Taylor v. State

131 Ala. 36 | Ala. | 1901

SHARPE, J.

It is unnecessary here to decide whether criminal are like civil cases subject to the rule that the court first acquiring jurisdiction of a cause will retain it to the exclusion of other courts having concurrent jurisdiction. On that subject see Moore v. The State, 71 Ala. 307; Humphries v. The State 122 Ala. 110; Archibald’s Cr. Prac. (8fch ed.), 336. The jurisdiction of the Monroe county justice extended no further than to determine the probability of defendant’s guilt with a view to discharging him or holding him by commitment or bail to await a future prosecution. The offense being a felony was cognizable alone in a circuit court, and under the constitution a prosecution therefor could have been commenced only by indictment. 'Those preliminary proceedings were not requisite to an indictment and could not of themselves have instituted a case in the circuit court, and the plea by disclosing them did not show the pendency of a prosecution in Monroe county which could have resulted in either a conviction or an acquittal. As bearing on the limited scope of such proceedings see Ex *39parte Crawlin, 92 Ala. 102 and State v. Vaughan, 121 Ala. 41.

Tlie act charged being an offense under law operating alike both in 'Conecuh and Monroe counties and occurring within a quarter of a mile of the boundary of those counties was within the district assigned by the statute to the criminal jurisdiction of the circuit courts of both of those counties. The prosecution was, therefore, not improperly in Conecuh county. — 'Code, § 4972; Jackson v. State, 90 Ala. 590; McKay v. State, 110 Ala. 19.
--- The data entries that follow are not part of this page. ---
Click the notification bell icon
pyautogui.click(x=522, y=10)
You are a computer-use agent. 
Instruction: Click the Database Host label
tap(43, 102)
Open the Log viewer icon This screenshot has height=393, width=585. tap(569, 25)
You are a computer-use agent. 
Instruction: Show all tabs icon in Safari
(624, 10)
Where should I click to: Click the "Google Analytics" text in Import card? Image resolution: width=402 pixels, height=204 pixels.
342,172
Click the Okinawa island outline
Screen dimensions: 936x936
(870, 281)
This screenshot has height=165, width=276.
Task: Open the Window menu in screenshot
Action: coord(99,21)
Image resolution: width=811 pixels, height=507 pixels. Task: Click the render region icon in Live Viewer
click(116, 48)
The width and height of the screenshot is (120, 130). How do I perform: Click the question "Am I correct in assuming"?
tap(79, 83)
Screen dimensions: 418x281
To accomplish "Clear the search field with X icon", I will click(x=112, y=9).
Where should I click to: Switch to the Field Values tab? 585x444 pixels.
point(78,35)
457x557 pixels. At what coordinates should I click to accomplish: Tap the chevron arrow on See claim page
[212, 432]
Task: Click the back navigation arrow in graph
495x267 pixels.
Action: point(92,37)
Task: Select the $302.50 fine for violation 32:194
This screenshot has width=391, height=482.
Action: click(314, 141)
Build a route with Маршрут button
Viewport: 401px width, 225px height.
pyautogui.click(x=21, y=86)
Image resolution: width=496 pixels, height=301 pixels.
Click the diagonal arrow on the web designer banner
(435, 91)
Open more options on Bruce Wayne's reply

The constitutional provision entitling the accused in criminal prosecutions to a trial “by an impartial jury of the county or district in which the offense was committed” was contained in the constitution of 1868 and as there existing was construed in Grogan v. State, 44 Ala. 9, as not prohibiting the legislature to fix the venue for trial in either of two counties where an offense was within a quarter of a mile of their dividing line. In Jackson’s case, supra, it was held that such construction should be presumed to have been acted on by the framers of the constitution of 1875 when they adopted the same clause in the latter instrument, and on that principle the statute, now section 4972 of the Code, was held valid. Thus a question which if original might have been doubtful, must be considered as settled.

There is no error in the record. Let the judgment be affirmed.